Ø Sally Irwin. Between Heaven and Earth: the life of a mountaineer, Freda du Faur. White Crane Press, PO Box 525, Hawthorn, Victoria 3122, pb., $29.90, 380 pp.

This biography gives careful and detailed attention to a life that was remarkable but which could easily be forgotten. Freda du Faur was a proficient mountaineer in New South Wales and New Zealand, from the very early years of the twentieth century. Her story is one of struggle as a woman to engage in what was not only demanding physical work, well beyond the drawing rooms of polite society, but also the privileged masculine sphere in which manliness was achieved and maintained. Further, as a “colonial”, her desire to be first woman in the field was constantly under threat by European contenders. Her initial successes were later tempered by issues related to her sexuality, and by increasing mental problems, leading to her suicide in 1935. Her individual story adds to our record of women who had exceptional abilities which enabled them to achieve relative success but also made them the subject of censure and controversy; it thus increases our understanding of the gender relations of the very recent past.

Ø Edited by Kerry Greenwood. On Murder: True crime writing in Australia. Black Inc, Schwarz Publishing, pb., $21.95, 280 pp.

It is surprising that this is the first collection to review some of the more notorious “true-life” Australian crimes. Greenwood, no mean writer of fictional crime, describes the collection as being informed by a desire to do some justice to the victims. The tone of the articles, therefore, is reflective rather than sensationalist. One effect of reading the eighteen articles is to remove the “shock-horror” effect of journalistic accounts of individual crimes of violence and, in a sense, normalise them: these are, after all, not accounts of monsters but part of the everyday fabric of Australian society. This adds dignity and weight to the victims rather than diminishing them. Some of the articles are republished in an act of literary revival: Michael Gawenda on the Port Arthur shootings, Helen Garner on the trial of Daniel Valerio's murderer. Other, commissioned, articles include Lindy Cameron's interview with the survivor of attempted murder, and Lucy Sussex's historical account of the notorious baby-farmer, Frances Knorr.

Ø Joyce Thorpe Nicholson and Daniel Wrixon Thorpe. A Life of Books: the story of DW Thorpe Pty Ltd, 1921-1987. Courtyard Press, PO Box 5093, Middle Park, Victoria 3206, hb., $49.95, 326 pp. (b and w photographs)

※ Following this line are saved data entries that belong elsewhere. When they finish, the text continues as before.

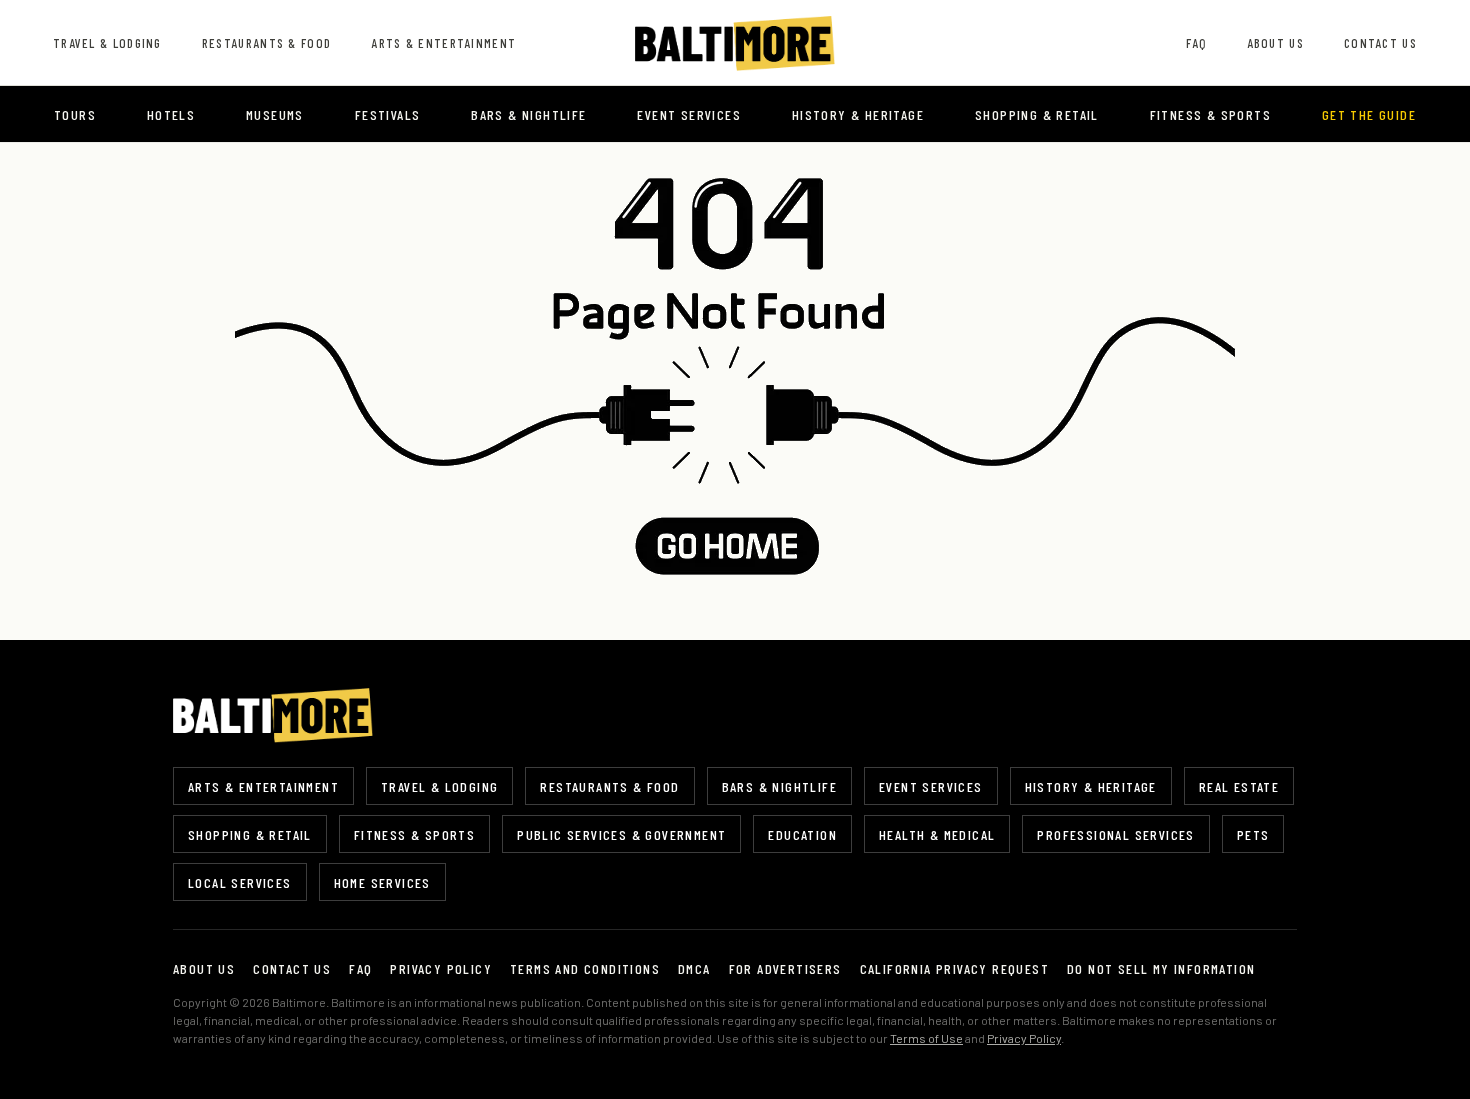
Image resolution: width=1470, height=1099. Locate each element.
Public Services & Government (621, 834)
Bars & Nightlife (528, 114)
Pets (1253, 834)
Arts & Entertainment (443, 43)
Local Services (240, 882)
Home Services (382, 882)
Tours (75, 114)
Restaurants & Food (266, 43)
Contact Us (1380, 43)
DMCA (694, 968)
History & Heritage (858, 114)
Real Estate (1239, 786)
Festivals (388, 114)
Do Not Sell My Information (1161, 968)
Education (802, 834)
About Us (1275, 43)
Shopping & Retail (1037, 114)
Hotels (171, 114)
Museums (275, 114)
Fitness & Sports (1210, 114)
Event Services (689, 114)
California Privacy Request (954, 968)
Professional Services (1115, 834)
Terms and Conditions (585, 968)
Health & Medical (937, 834)
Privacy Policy (441, 968)
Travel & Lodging (107, 43)
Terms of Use (926, 1038)
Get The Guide (1369, 114)
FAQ (1196, 43)
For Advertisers (785, 968)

Sometimes reviewers are pleasantly surprised by a book: this is one of those occasions. This account of the small publishing business of DW Thorpe is a valuable history in microcosm of the changes in publishing in Australia: from the firm's emergence as a resource for booksellers and stationers to a specialist publisher, particularly respected in the bibliographic field of children's literature, to being taken over by an international publishing house. It is fired by a desire to offer tribute to the founder of DW Thorpe Pty Ltd who was indeed a remarkable man. However, it also offers a wonderful narrative of how a woman in the twentieth century navigated the male world of publishing. The story is enhanced by Joyce Thorpe Nicholson's wit and by her ability to reflect on how her own particular position was at once affected by the prevailing social mores but was also highly individual.